Dass das Kind die Aktion mitbekommen hat, bedauere ich an der ganzen Geschichte am meisten. Wie gesagt, KM hatte komplett die Kontrolle über sich verloren und ich war erstmal mehrere Minuten maximal perplex, weil ich überhaupt nicht glauben konnte was hier gerade abläuft.

Die Aussage, das beide Elternteile mit einem detailierten Bericht bez. BU für das Gericht einverstanden sein müssen, kam ja von dem Träger selbst. Verstehe ich wie gesagt überhaupt nicht. Mein Ansprechpartner dort meinte, wenn KM da blocken sollte, spricht das bei Gericht aber eigentlich für sich selbst.

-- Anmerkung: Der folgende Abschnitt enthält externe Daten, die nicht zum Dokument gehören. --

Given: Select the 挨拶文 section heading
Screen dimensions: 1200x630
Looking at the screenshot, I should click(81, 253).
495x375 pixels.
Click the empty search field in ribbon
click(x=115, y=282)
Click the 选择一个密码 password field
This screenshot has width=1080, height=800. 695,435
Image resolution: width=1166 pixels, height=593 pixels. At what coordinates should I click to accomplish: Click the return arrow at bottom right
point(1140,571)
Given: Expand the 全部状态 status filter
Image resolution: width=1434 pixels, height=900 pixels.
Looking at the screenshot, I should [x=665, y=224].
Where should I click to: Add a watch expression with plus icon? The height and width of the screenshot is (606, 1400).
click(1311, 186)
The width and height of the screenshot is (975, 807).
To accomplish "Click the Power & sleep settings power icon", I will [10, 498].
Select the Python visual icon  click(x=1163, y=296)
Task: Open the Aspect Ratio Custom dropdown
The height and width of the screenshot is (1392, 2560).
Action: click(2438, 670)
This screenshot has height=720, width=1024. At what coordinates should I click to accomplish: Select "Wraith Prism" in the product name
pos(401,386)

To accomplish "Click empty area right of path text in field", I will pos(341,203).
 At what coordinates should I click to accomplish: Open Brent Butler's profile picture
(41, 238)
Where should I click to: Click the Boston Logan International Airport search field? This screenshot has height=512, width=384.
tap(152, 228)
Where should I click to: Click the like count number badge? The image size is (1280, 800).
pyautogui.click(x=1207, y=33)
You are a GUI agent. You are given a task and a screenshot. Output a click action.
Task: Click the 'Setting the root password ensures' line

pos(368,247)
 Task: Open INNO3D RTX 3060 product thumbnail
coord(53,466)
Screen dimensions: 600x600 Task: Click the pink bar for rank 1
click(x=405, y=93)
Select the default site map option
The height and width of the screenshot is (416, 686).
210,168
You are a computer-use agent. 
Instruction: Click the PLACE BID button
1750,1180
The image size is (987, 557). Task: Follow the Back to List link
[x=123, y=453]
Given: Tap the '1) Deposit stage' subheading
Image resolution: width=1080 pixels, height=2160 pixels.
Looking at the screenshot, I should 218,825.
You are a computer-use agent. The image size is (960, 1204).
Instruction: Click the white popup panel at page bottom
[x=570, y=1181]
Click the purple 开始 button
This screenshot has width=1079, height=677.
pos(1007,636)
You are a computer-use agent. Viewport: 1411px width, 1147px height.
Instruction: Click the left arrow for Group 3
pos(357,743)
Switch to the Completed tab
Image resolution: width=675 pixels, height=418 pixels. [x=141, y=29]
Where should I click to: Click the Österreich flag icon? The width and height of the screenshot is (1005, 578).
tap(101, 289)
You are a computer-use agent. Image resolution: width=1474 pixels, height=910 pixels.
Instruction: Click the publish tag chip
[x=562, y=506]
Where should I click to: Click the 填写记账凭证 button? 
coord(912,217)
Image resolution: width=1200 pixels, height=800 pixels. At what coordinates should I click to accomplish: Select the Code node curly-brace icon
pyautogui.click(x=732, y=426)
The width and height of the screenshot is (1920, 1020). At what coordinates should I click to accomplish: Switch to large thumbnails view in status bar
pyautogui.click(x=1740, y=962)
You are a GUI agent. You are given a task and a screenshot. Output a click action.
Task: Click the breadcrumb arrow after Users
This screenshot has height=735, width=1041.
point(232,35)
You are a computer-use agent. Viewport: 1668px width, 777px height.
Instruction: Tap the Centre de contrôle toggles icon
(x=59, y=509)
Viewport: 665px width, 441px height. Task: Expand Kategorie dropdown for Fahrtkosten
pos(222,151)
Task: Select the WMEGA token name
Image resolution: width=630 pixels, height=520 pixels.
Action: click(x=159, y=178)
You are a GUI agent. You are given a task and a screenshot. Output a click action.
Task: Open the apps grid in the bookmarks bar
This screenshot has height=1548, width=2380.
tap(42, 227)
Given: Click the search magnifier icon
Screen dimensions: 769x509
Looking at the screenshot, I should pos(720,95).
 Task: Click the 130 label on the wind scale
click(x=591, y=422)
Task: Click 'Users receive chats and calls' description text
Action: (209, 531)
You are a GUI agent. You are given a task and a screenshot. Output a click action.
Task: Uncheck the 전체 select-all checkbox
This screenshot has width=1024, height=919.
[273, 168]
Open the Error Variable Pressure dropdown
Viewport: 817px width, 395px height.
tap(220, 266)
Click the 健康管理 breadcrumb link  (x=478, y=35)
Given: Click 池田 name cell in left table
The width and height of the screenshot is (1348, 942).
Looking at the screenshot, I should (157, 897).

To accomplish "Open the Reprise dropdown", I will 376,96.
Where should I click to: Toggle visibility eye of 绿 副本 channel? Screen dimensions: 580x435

Ich habe die KM auch übrigens überhaupt nicht diffamiert oder schlichtweg als 'krank' hingestellt, ich hab jetzt öfters schon gelesen, dass dies auch ein großer Fehler wäre. Ich habe lediglich mal fallen lassen, dass sie bereits seit einiger Zeit in Behandlung ist und ich mir Sorgen mache, dass das Kind nicht vielleicht mittelfristig unter die Räder kommt. Und vielleicht auch ihre Aussetzer unter Umständen etwas damit etwas zu tun haben könnten. Überhaupt nicht damit angefangen hätte ich, wenn nicht solche komplett erfundenen Anschuldigungen gegen mich in den Raum gestellt worden wären.